Megatron thinks his processor might actually overclock itself trying to work out the logic of that decision.
“That’s idiotic.”
Optimus’ head jerks up to meet his optics, the veil jangling as he does so, “I know!”
“Then why in the Pit have you agreed to go along with it?”
The firetruck’s gaze drops again, and he mutters something too quiet for Megatron’s audials to pick up.
“Speak up.”
“It’s so I can stay a Prime.”
Megatron resets his optics once. Twice.
“Elaborate.”
“There’s not much to say. Sentinel’s been looking for any excuse to demote me since he got instated. The Council won’t say anything because they never approved of me getting the title in the first place. If I get conjunxed to another Prime as part of this initiative—”
“You’ll have to remain at equivalent rank.” Megatron finishes, begrudgingly impressed. “How very Decepticon of you, to leverage others for power.”
“That’s not what I—”
“No need to be so humble, Optimus. For once, you’ve earned my sincere and genuine respect.”
“Oh, frag off.”
“Truly! Which is why I shall do you the favor of ending this farce before it begins.”
Optimus does not move from the chair, but does very slowly and purposefully reach for the lamp he’d previously set down. “I’m sorry?”
“An enduring bond is not something to be trifled with so carelessly, Optimus Prime. I cannot allow my arch-nemesis to bind his frame and spark to some mediocre excuse for an Autobot, least of all one selected by your so-called “Sentinel Magnus”.”
A short, frustrated huff, “What, are you going to offer yourself in his stead?”

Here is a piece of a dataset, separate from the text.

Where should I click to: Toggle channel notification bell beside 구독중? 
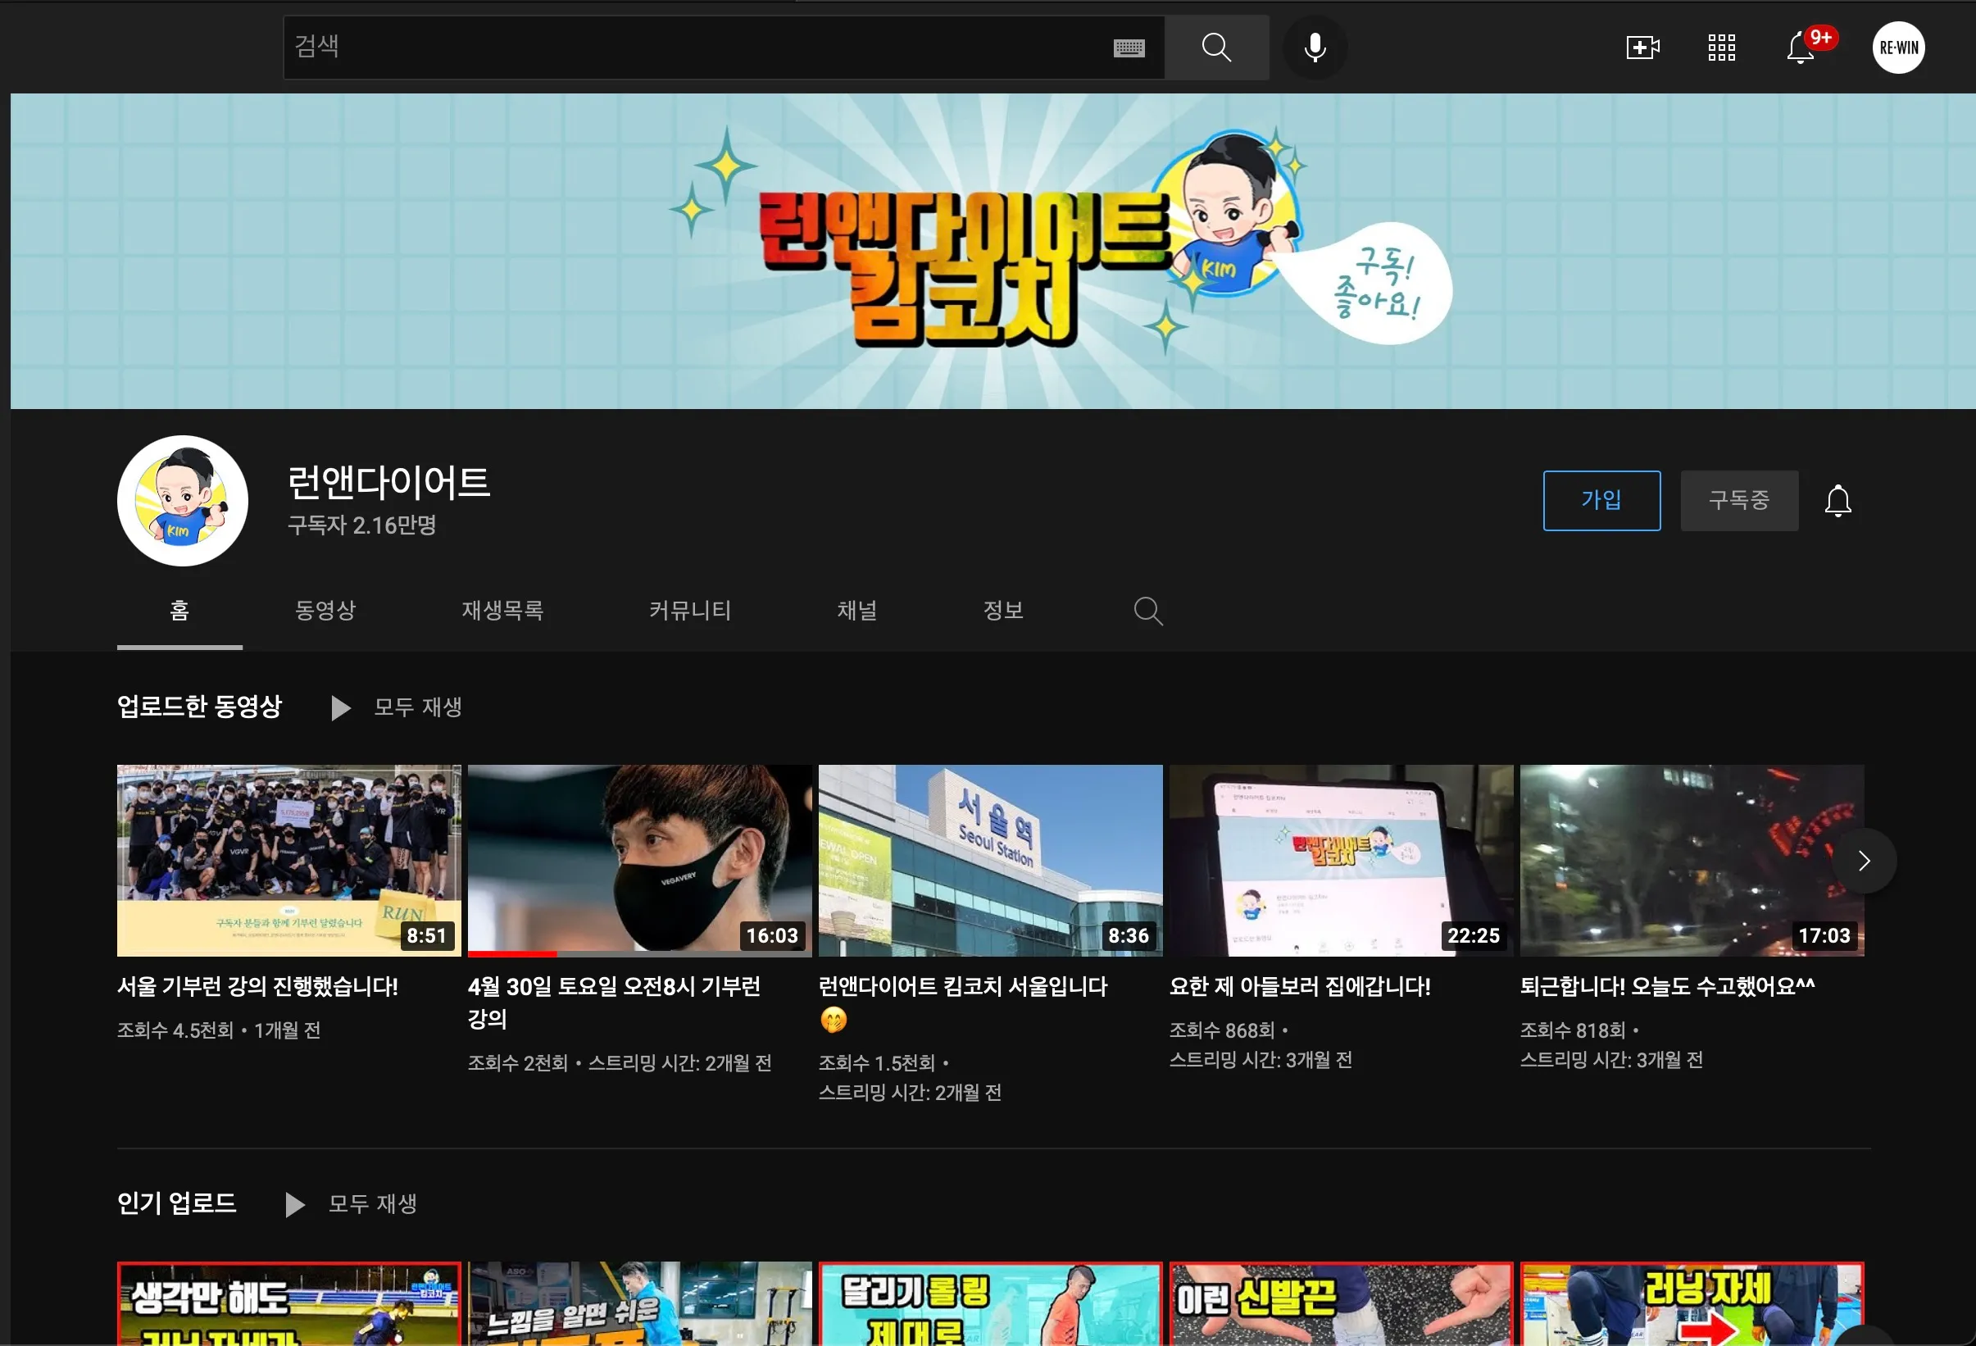1837,501
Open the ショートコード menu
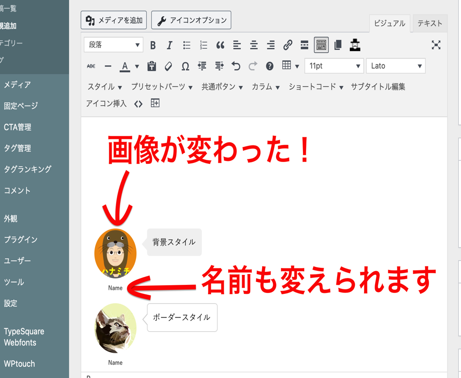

“Obviously not. But seeing as you apparently cannot bring yourself to risk your precious rank, I’ll take this into my own servos.”
“What do you m— Megatron? Where are you going? MEGATRON?”
Later that solar cycle, from the comfort of his quarters back on the Nemesis II, Megatron settles back to peruse the newsfeeds. His optic catches on a very short, very terse bulletin issued by the Office of the Magnus of Cybertron, stating that the conjunxing of two Primes (one an honorary Prime, the bulletin stresses, unnecessarily) had been called off indefinitely due to “a large and violent explosion” destroying the bonding hall, which is one of the more polite things Megatron’s been called.
There are no pictures attached, which is a shame; he would’ve liked to see the image captures of himself fighting Optimus Prime in the wreckage, the latter still in ceremonial armor, veil and all, having reclaimed his axe from one of the dowry boxes. It had been a great fight, too; his shoulder pauldron still smarts a little.
The use of enduring bonds to maintain loyalties. Really? If anything, that would have made things even worse. It was becoming increasingly obvious that there was only a matter of decacycles before that big-headed Magnus either ran the Autobot faction into the ground or he was deposed by a coup.
Judging by the peculiar gleam he’d seen in Optimus’ eye as he watched his former friend rave and ramble, the latter might be coming sooner rather than later.
Truly, he muses, closing the feed and returning to the datapad on which he’d been researching the ritus for inimica endurae, there was just no helping some bots.